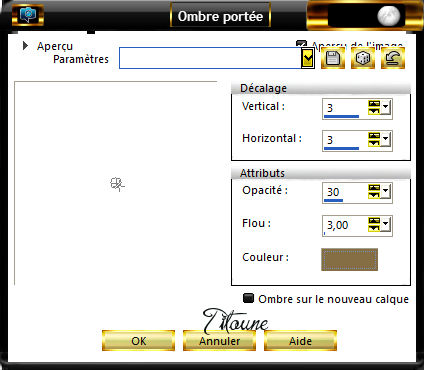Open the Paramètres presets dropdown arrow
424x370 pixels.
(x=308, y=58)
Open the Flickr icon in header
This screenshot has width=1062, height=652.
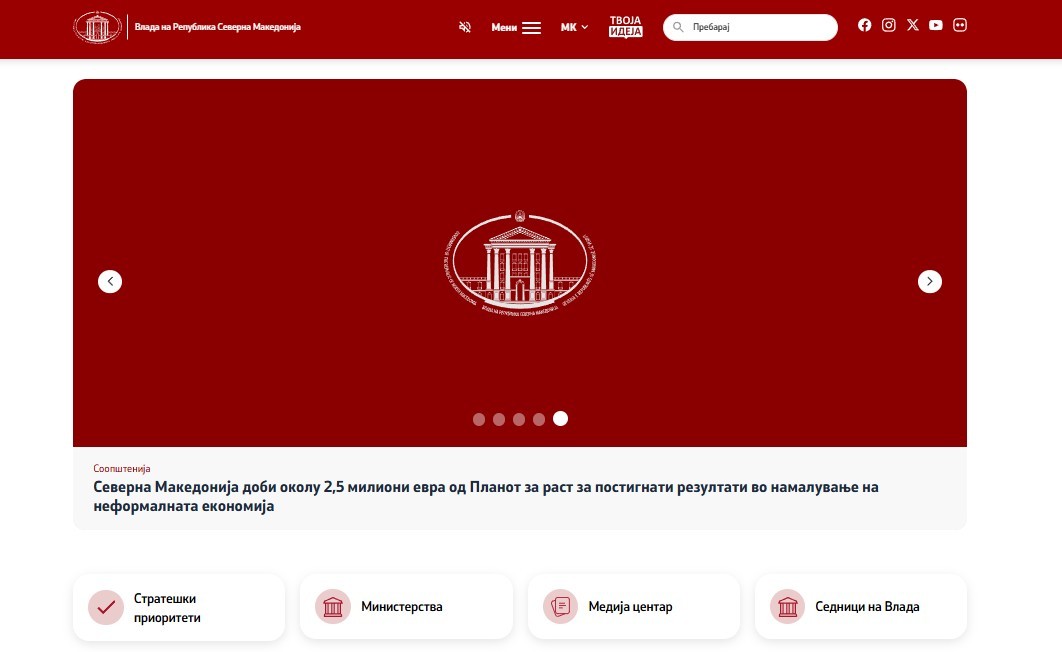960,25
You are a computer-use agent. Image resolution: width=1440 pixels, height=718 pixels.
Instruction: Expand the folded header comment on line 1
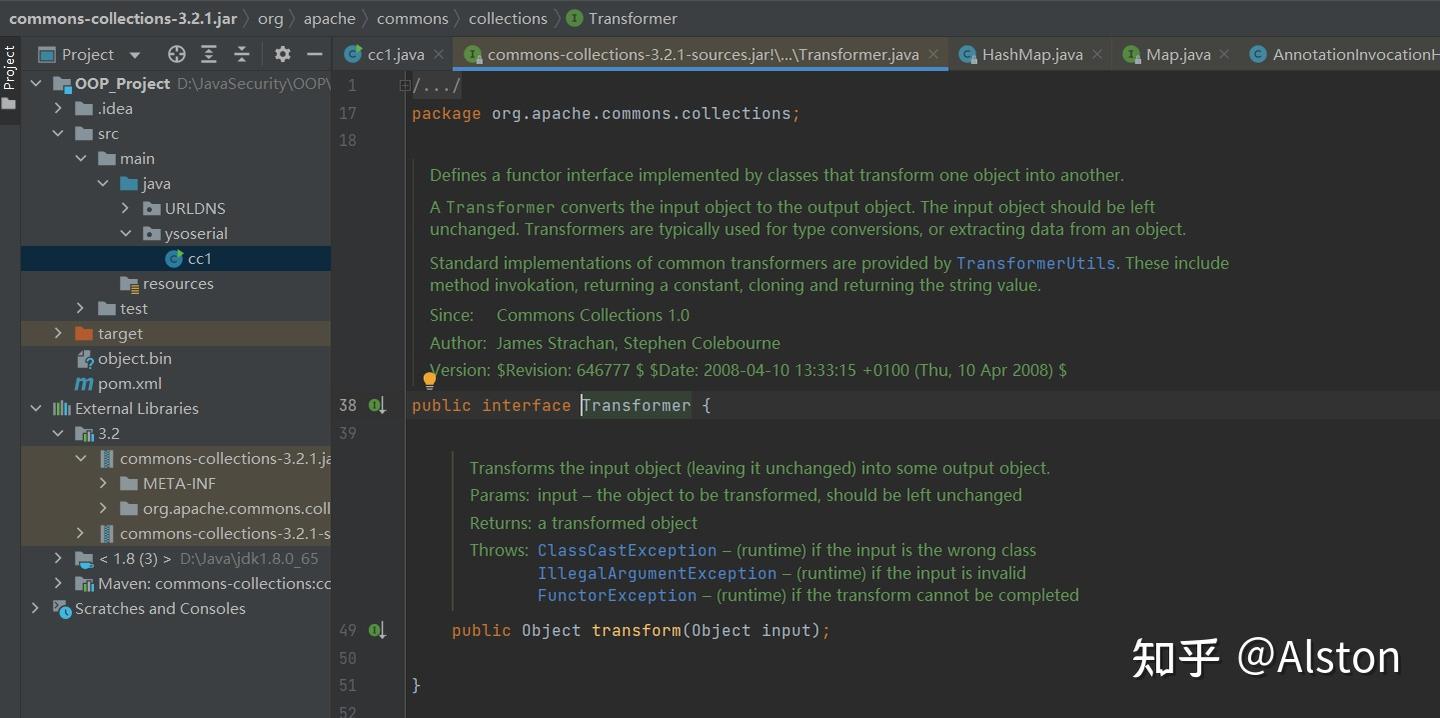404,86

= = = = =

Word for word, give again the lines from the line with "This screenshot has width=1062, height=652." through the end of the records above, with both ends included and the pictures left out.

This screenshot has width=1062, height=652.
960,25
You are a computer-use agent. Image resolution: width=1440 pixels, height=718 pixels.
Instruction: Expand the folded header comment on line 1
404,86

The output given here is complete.